This case study demonstrates the process and documentation required for PlainLanguagePro GOLD certification. See the document at the end of the case study.
Amy works as a trainee lawyer for Frank Law, a boutique law firm in Sydney, Australia. It is one of the few law firms in the country committed to communicating with clients in plain language.
Amy is keen to build the criminal law side of the firm. She thinks people charged with drink-driving – Prescribed Concentration of Alcohol (PCA) – would be a good place to start building a client base.
She wrote a fact sheet / brochure describing the PCA court process and how Frank Law could help.
Amy asked Greg, a PlainLanguagePro certifier, to review her document. He suggested some edits to make the document easier to read; things like using simpler words, shorter sentences and more active voice. He suggested reordering some of the content.
The result was a clear, easy to read document that probably would work OK. Greg could happily register this document as meeting the PlainLanguagePro BRONZE standard.
But it would be good to have greater confidence that the document would achieve its purpose.
Greg suggested more in depth reflection on the purpose of the document and the needs of the intended users, or readers.
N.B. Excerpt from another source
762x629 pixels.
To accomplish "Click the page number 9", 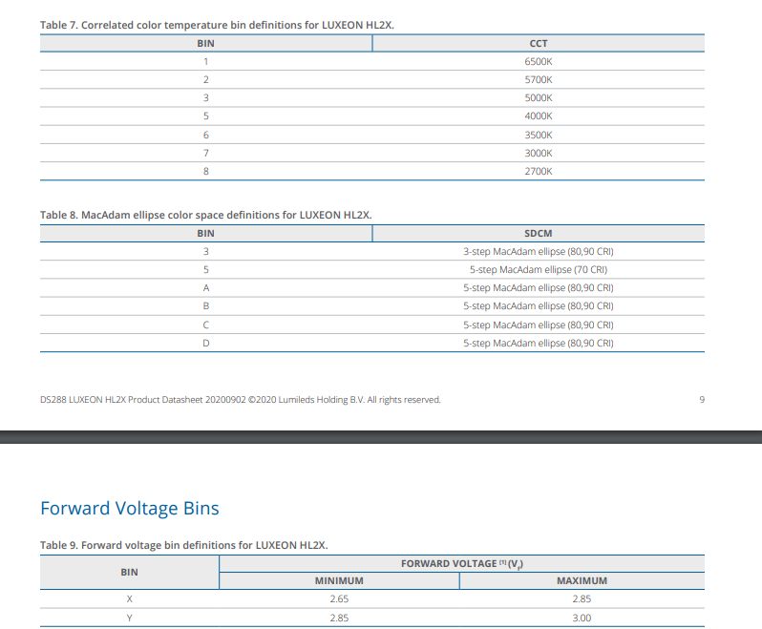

Ideally this would have been done before Amy wrote her draft, but doing some user research even after the first draft can be valuable. Sometimes writing a draft clarifies the mind so the author better knows what questions to ask.
Amy developed a clear purpose statement for her document:
As a result of reading this, I want anyone charged with PCA to contact FL, and other people to remember FL does PCA work.
She and her colleagues reflected on potential users – friends, family and other contacts. This helped her better understand the needs and characteristics of people who would read this brochure – and she documented these reflections. Greg suggested she also ask some targeted questions during document testing:
•What do you know about the PCA charge?
•What worries you or your friends about being charged with PCA?
•What would you or your friends do if charged with PCA?
This knowledge about users and their needs gave Amy further insight and she tweaked the document accordingly. She was now more confident that her document was well targeted and written with her users in mind.
At this stage, Greg could certify the document and the development process as meeting the PlainLanguagePro SILVER standard.
But would the document really work?
Amy realised that publishing at this point was really just relying on her own judgement – and that could be both arrogant and reckless. Professionals in all industries need to take deliberate steps to avoid reckless writing.
So Greg and Amy developed a way to test the document. She enlisted the help of twelve colleagues in the firm and asked them each to talk to two people – following a defined test protocol. The questions she wanted to answer were:
1.Is the content useful and engaging?
2.What will people do with this?
3.What form is best?
The test results helped Amy finalise the document. It also provided Frank Law with a high level of confidence that the resources invested in developing, designing and printing the document would not be wasted. The brochure was likely to deliver a good business benefit.
Greg certified this document and the development process as meeting the PlainLanguagePro GOLD standard.